そして、情動がうまくコントロールできないが故に、対人コミュニケーションを築いていく上での大きな足枷となってしまいます。
しかし、音楽はそんな問題を助けるための大きなアシストにもなるのです。
鍵は「自律神経」にあります。
自律神経とは人間の身体の機能を管理するために24時間フル稼働している神経です。
自律神経は「交感神経」と「副交感神経」の2つで成り立っています。
交感神経は人間が活動している時に活発になる神経で、副交感神経はリラックスしているときに活発になります。
人間はこの2つの神経のバランスが上手く調整されていることによって、心地よい体調を維持することができるのです。
そして、音楽は、この2つの神経を整え、情動を抑制させる力があります。
何故なら、音楽は人間の「しあわせホルモン」と呼ばれる「セロトニン」を多く、分泌させることができるからです。
セロトニンは「脳の働きを活性化させることで、精神に安定をもたらす力」があるため、情動抑制にはもってこいなのです。
音楽療法がもたらす効果⑦痛みを軽減させ、治療効果を向上させることができる
音楽には人間が持つ痛みを軽減させる力があります。
しかし、ここでいう痛みとは、原因がはっきりしている「急性痛」ではなく、原因は分からないが痛みが生じてしまう「慢性痛」を指します。

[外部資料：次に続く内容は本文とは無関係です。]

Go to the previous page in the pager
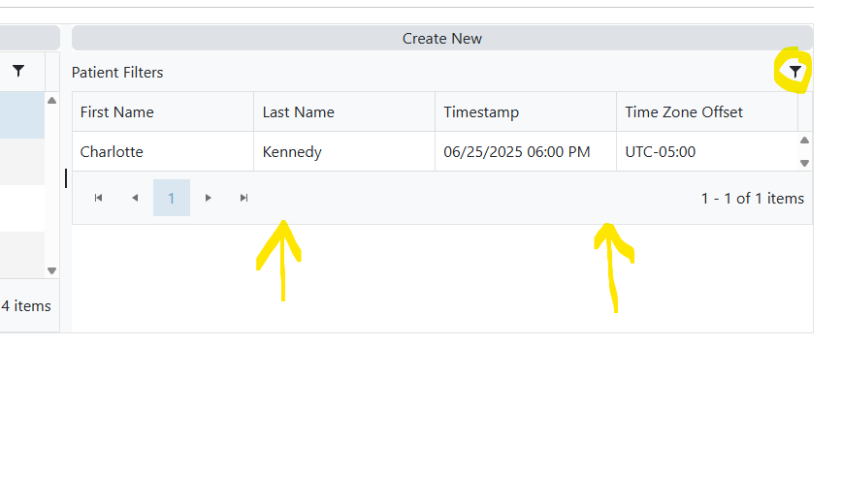842x504 pixels. [x=135, y=198]
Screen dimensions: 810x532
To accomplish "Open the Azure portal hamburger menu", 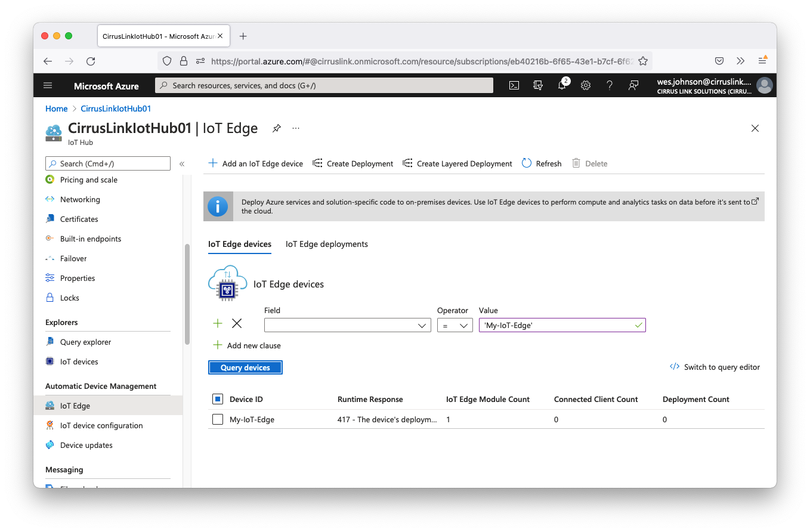I will click(x=48, y=85).
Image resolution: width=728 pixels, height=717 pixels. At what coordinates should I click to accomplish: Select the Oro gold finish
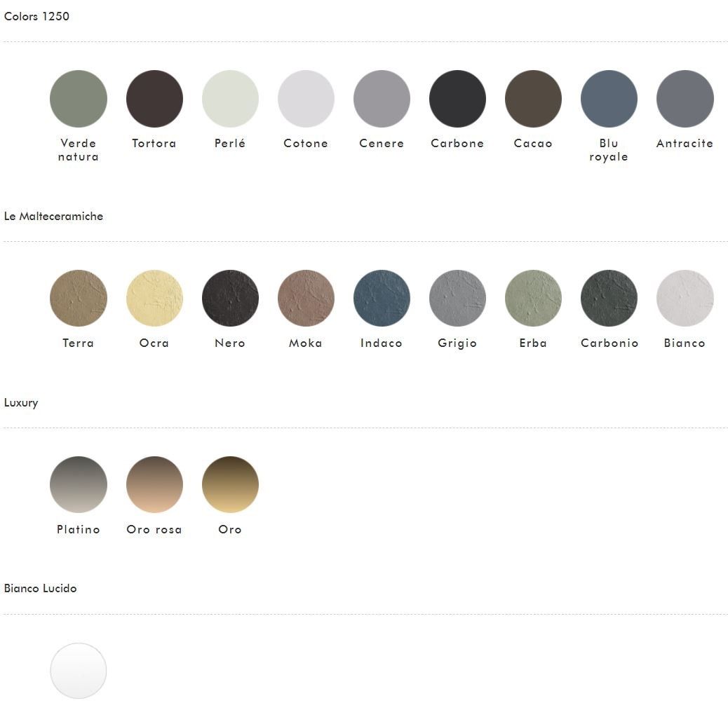[x=230, y=485]
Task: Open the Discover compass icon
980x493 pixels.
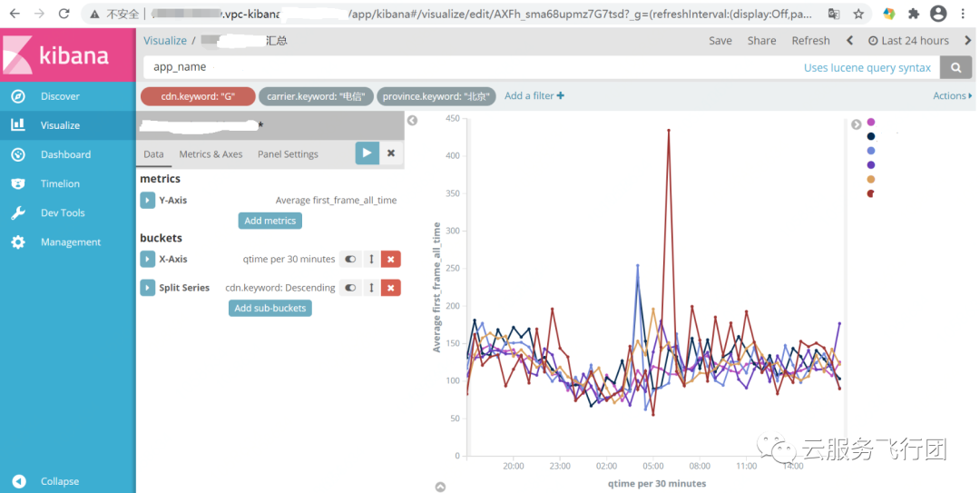Action: pyautogui.click(x=18, y=96)
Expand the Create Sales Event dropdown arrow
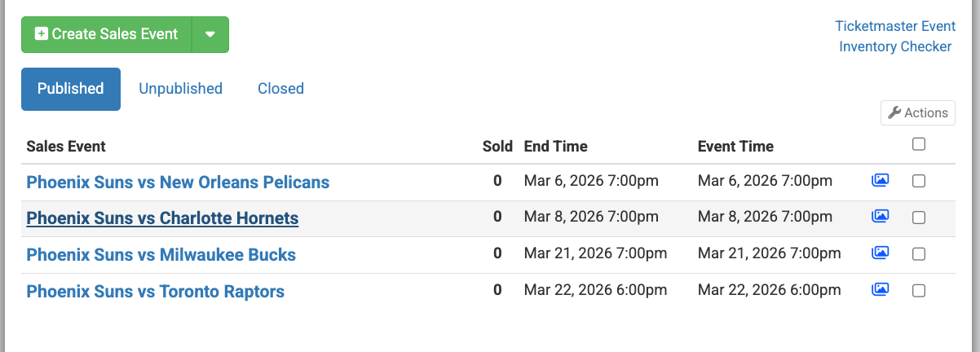 210,34
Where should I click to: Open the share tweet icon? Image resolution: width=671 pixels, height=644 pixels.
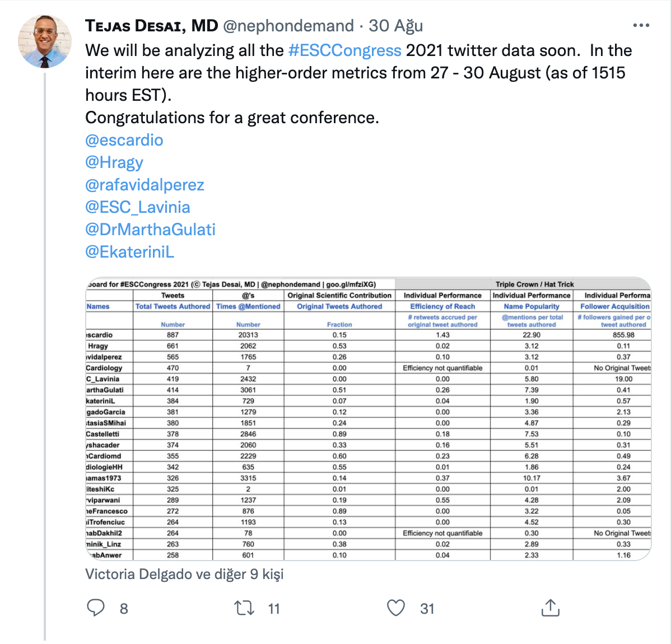coord(551,608)
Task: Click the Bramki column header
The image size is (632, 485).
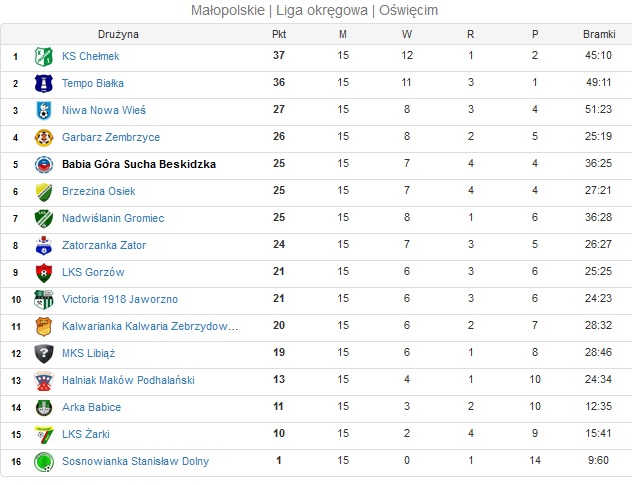Action: click(599, 34)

慢性痛の構造は自律神経が緊張して、血管を締め付けてしまっていることが原因です。
この痛みをカバーするのに音楽は有効なのです。
理由は以下の通りになります。
- 音楽を聴くことによって「エンドルフィン」が分泌されるから⇒エンドルフィンにはモルヒネの6~7倍の鎮静効果があるため多幸感を得ることができる。
- 音楽を聴くことによって「聴覚性痛覚消失」と呼ばれる状態になるから⇒脳が活性化することによって「末梢神経」から脳に伝わる痛みをカバーできるから。
エンドルフィンと聴覚性痛覚消失の原理を応用すれば、ゆくゆくは「がん治療」の分野においても役に立つ可能性があるとハーバード大学は述べています。
しかし、病巣そのものを排除することはできません。
治療に伴う「化学療法」や「放射線療法」への不安を音楽を聴くことによって取り除くことを目的としています。
病気と向き合うにあたってメンタル面へ呼びかけることで、治療へのモチベーションを上げていくことが可能なのです。
十分な理解の上で音楽療法を実践しよう

かつてハーバード大学がブログで、発表した音楽療法の効果について解説しました。
音楽療法が心身の「成長や治療」において多大な影響を持っていることが分かったと思います。
ただ単に闇雲に実践していくのではなく、ちゃんと効果内容を把握していくことで、また結果も変わっていきます。
だからこそ、実施していくにあたっては充分な理解が必要となるのです。